# ACTIVITY
The result should be a full, exact repeat of the entries, free of pictures.
⁂
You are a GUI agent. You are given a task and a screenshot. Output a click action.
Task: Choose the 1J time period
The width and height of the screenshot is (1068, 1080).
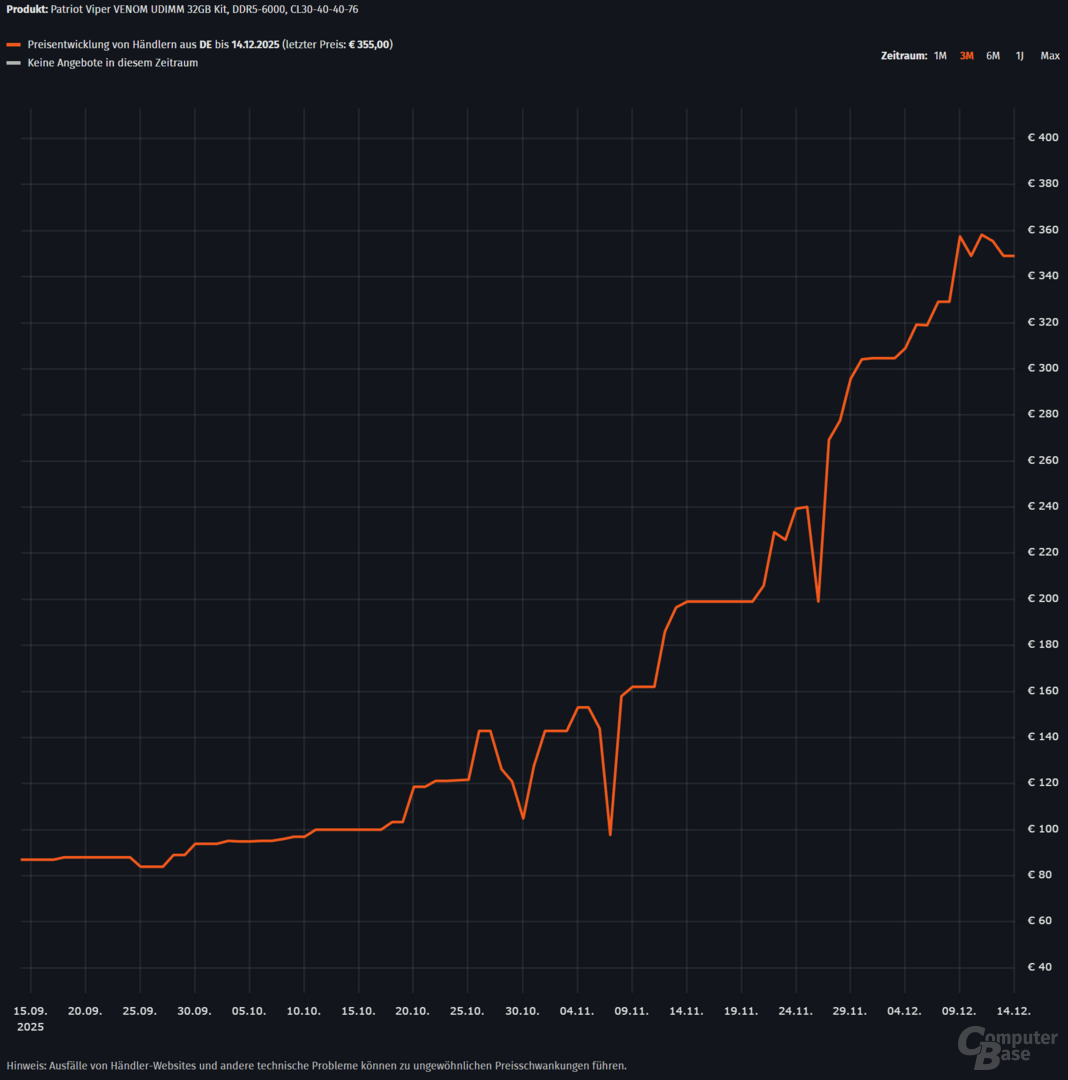[x=1019, y=56]
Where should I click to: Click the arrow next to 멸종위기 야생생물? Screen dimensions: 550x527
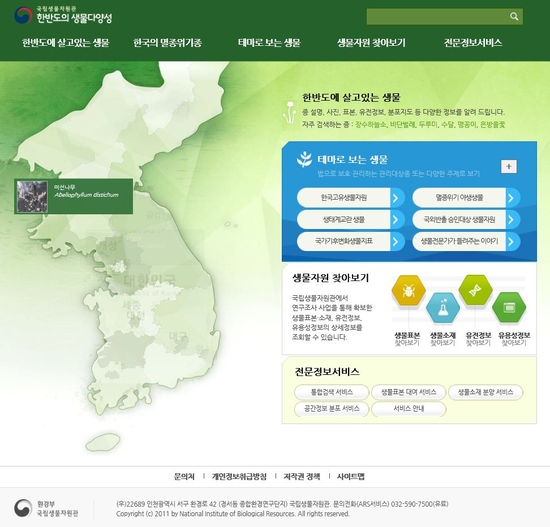click(512, 198)
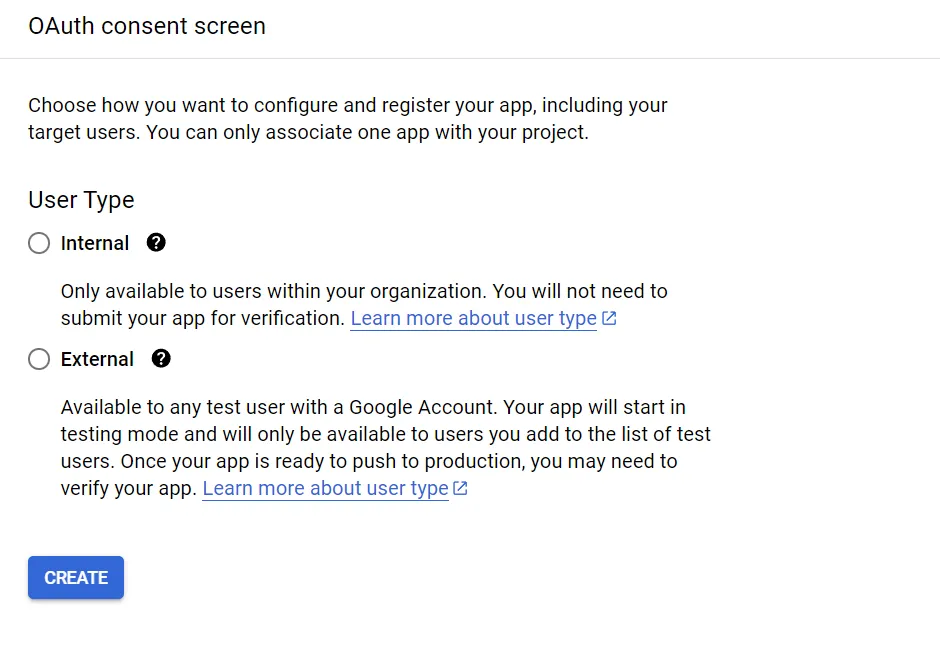The width and height of the screenshot is (940, 646).
Task: Open the help tooltip icon beside Internal
Action: click(x=156, y=243)
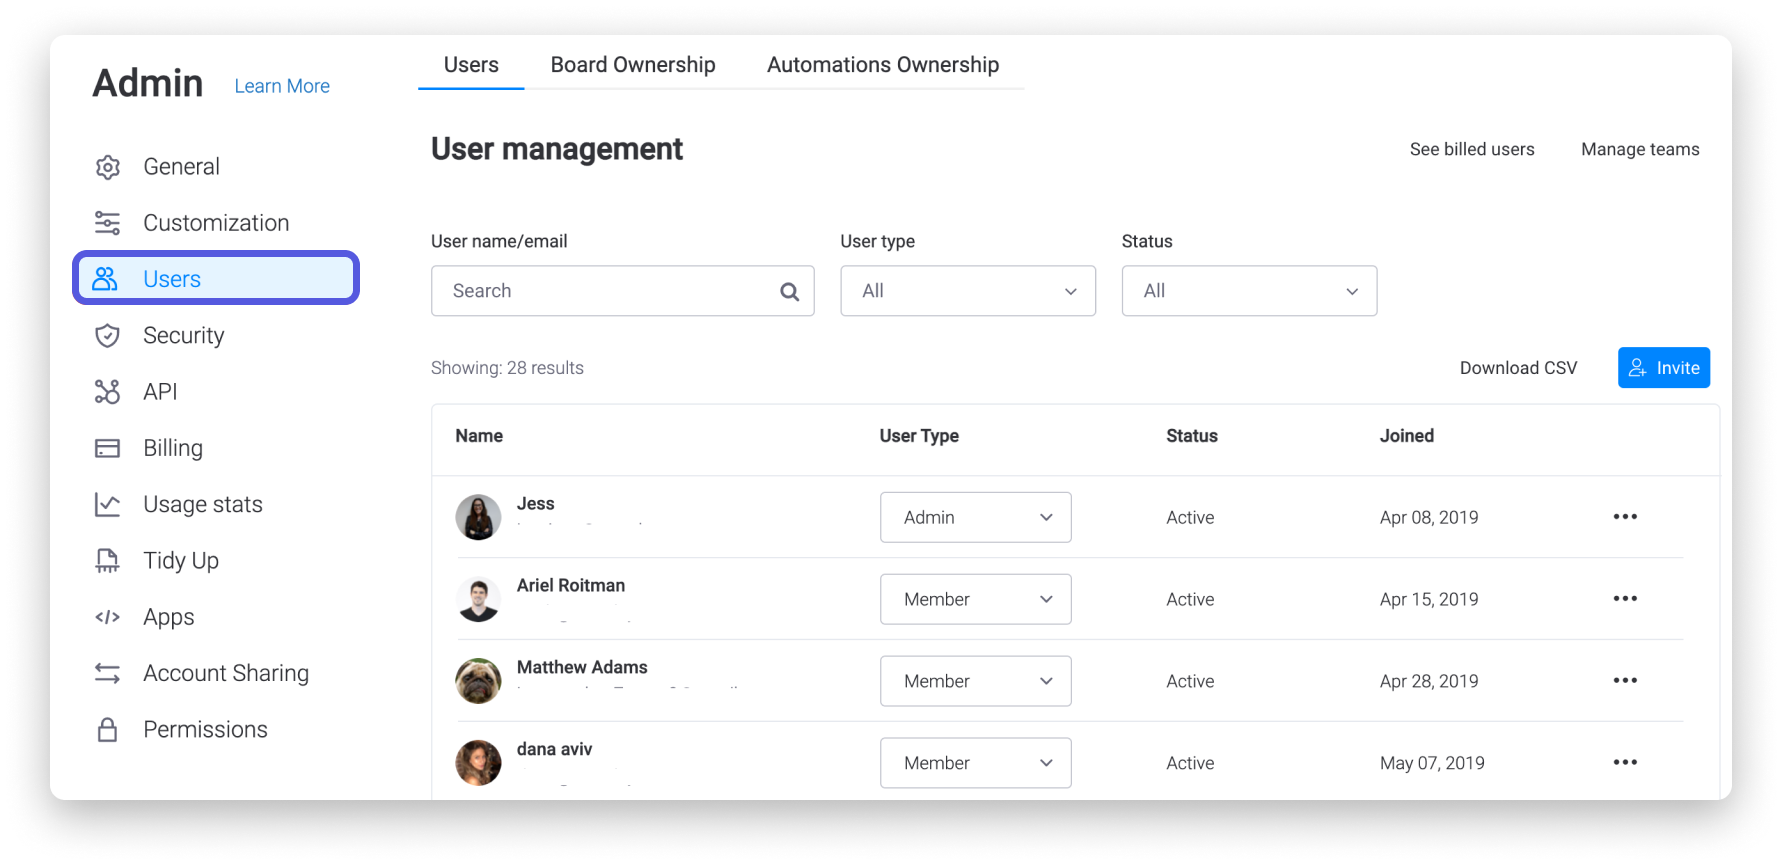Expand the Status filter dropdown
This screenshot has height=865, width=1782.
point(1248,291)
⁂
# EXPECTED OUTPUT
You are a GUI agent. You are given a task and a screenshot. Output a click action.
Task: Choose the 1J time period
The width and height of the screenshot is (1068, 1080).
[x=1019, y=56]
Where should I click to: Click the arrow next to 멸종위기 야생생물? Screen dimensions: 550x527
click(512, 198)
The width and height of the screenshot is (940, 646).
Task: Open the help tooltip icon beside Internal
Action: click(x=156, y=243)
Expand the Status filter dropdown
This screenshot has height=865, width=1782.
point(1248,291)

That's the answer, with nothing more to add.